Most members of the Minnesota Orchestra know exactly which instruments they'll be playing every night.

That's not the case for the orchestra's principal percussionist Brian Mount, though. One week he's playing snare drum and cymbals, the next xylophone and tambourine. Another week, it might be bass drum and vibraphone.

Percussionists
Minnesota Orchestra percussionists Brian Mount, Jason Arkis and Kevin Watkins with Fernando Meza, director of percussion studies at the University of Minnesota School of Music.
MPR Photo/Karl Gehrke

"I can't imagine what it's like to come into work and play the same instrument every day," Mount said. "I guess it's very gratifying, but I just don't relate to that world at all."

The Minnesota Orchestra's percussion section is pulling out its full bag of tricks during this week's opening concerts of the percussion festival.

Mount and his colleagues are playing chimes, cow bell, marimba, snare drum, glockenspiel, castanets and a host of other instruments in Rodion Shchedrin's adaptation of Rossini's "Carmen" Suite.

The arrangement gives the percussionists a rare opportunity to play the melody.

Their usual role is to provide color and spice to a piece. They often sit in the back of the orchestra, listening intently and waiting for their moment to play a snare drum roll, or maybe a sharp ding on the triangle.

Percussion
A few of the percussion instruments and mallets needed for Rodion Shchedrin's arrangement of Bizet's "Carmen" Suite.
MPR Photo/Karl Gehrke

But whether they have a couple notes or a thousand, Minnesota Orchestra percussionist Jason Arkis says that audiences always notice the percussion section.

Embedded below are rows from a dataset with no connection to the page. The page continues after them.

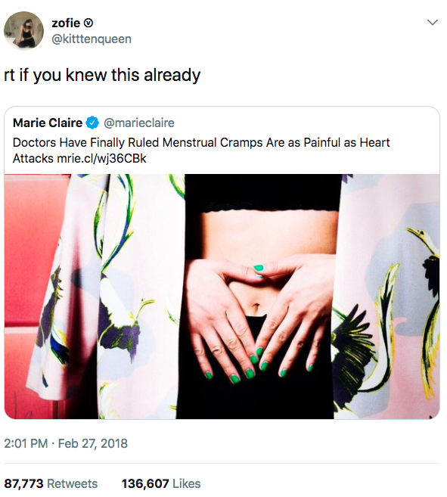
Task: Click the circled badge next to zofie
Action: coord(88,23)
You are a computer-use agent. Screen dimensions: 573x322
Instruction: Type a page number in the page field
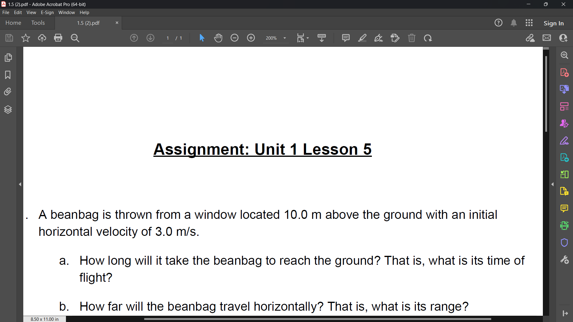click(167, 38)
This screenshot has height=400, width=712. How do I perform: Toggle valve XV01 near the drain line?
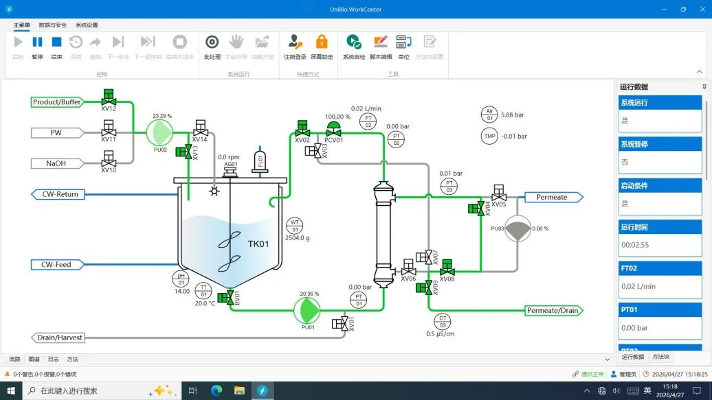(341, 324)
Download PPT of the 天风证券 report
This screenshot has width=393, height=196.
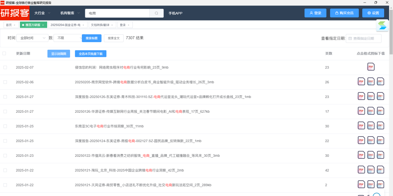pyautogui.click(x=380, y=185)
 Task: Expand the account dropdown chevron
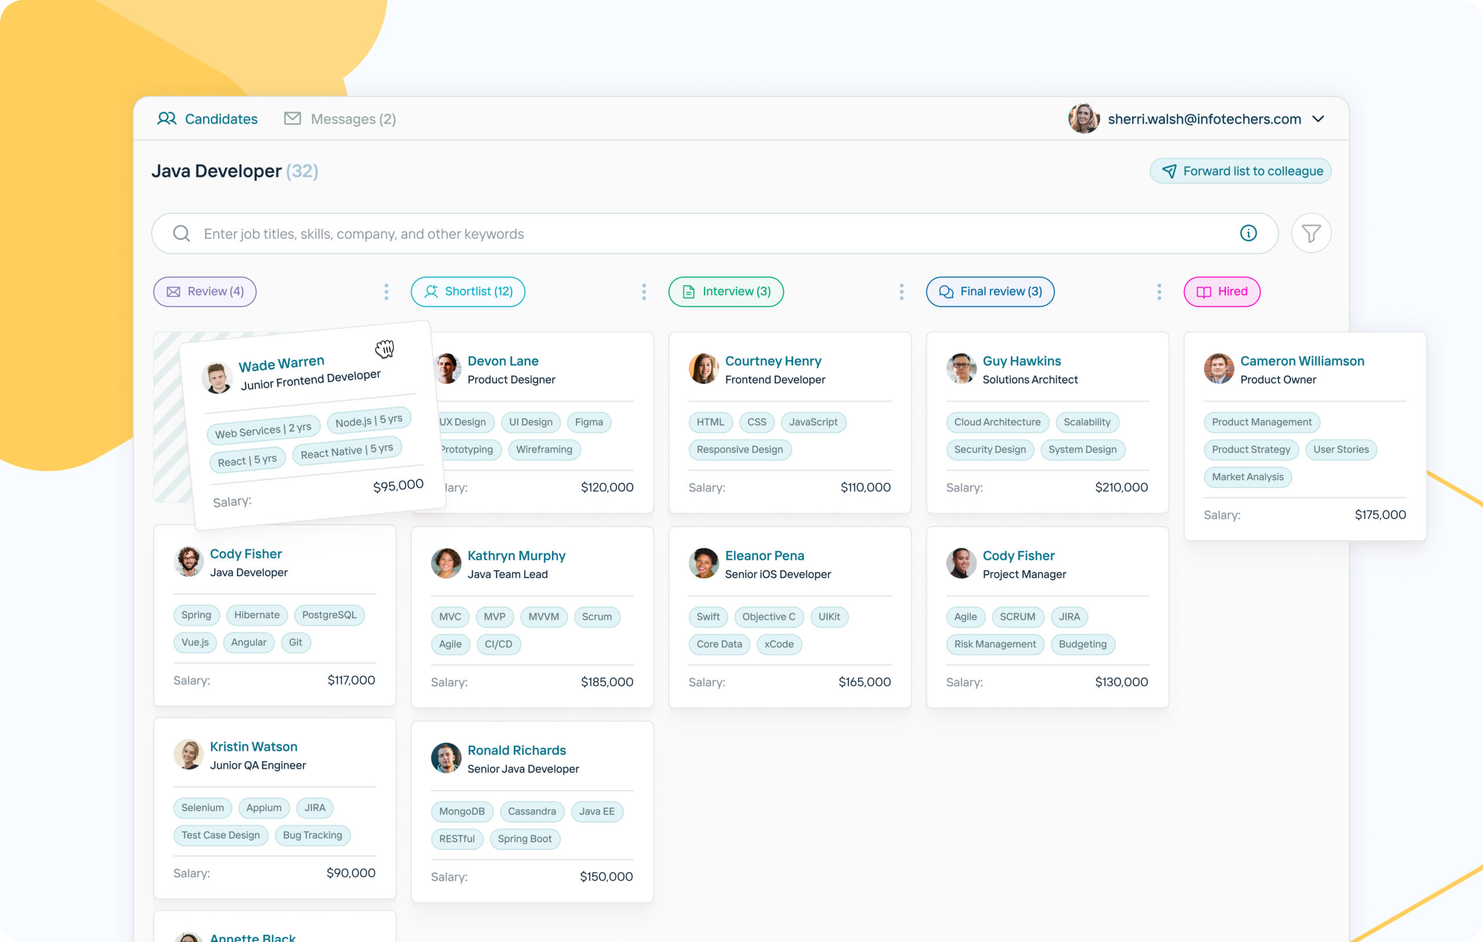click(x=1318, y=119)
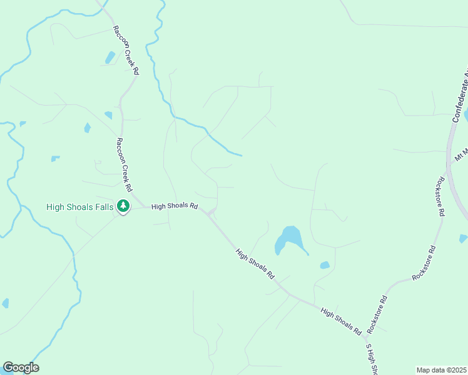Click the Mt M road label by Confederate Ave
The image size is (468, 375).
click(x=461, y=154)
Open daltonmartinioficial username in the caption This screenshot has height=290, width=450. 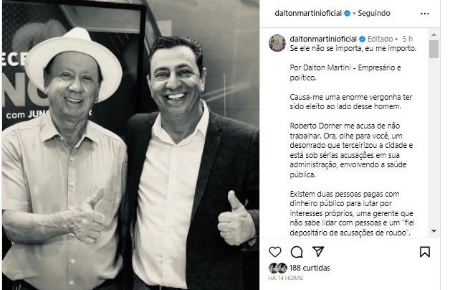click(x=323, y=39)
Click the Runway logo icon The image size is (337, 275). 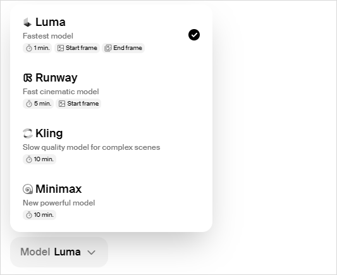(x=28, y=78)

"I think sometimes we're noticed more frequently when we're just playing a couple of notes," he said. "People are kind of watching and waiting. They're thinking, 'When is that person going to get up and do something?' And when we do, it's usually fairly dramatic and significant. Whereas I don't know how often audience members take a second violinist aside and say, 'I noticed what you were doing.'"

Arkis says he and his fellow percussionists don't think in terms of how many notes they play, but how they make the most of those notes.

Playing loudly isn't the most difficult aspect of being a percussionist. It's playing softly.

Minnesota Orchestra music director Osmo Vanska says percussionists are no different from other musicians in the orchestra. He says they face the same demands of playing at the highest musical and technical levels.

But Vanska believes percussionists need to be especially brave.

"Quite often they have to do loud things, and if they hesitate it's impossible," Vanska said. "You have to count correctly and then trust yourself and play. If you're crashing cymbals, for example, you can't hide."

Playing loudly, though, isn't the most difficult aspect of being a percussionist. Brian Mount says it's playing softly.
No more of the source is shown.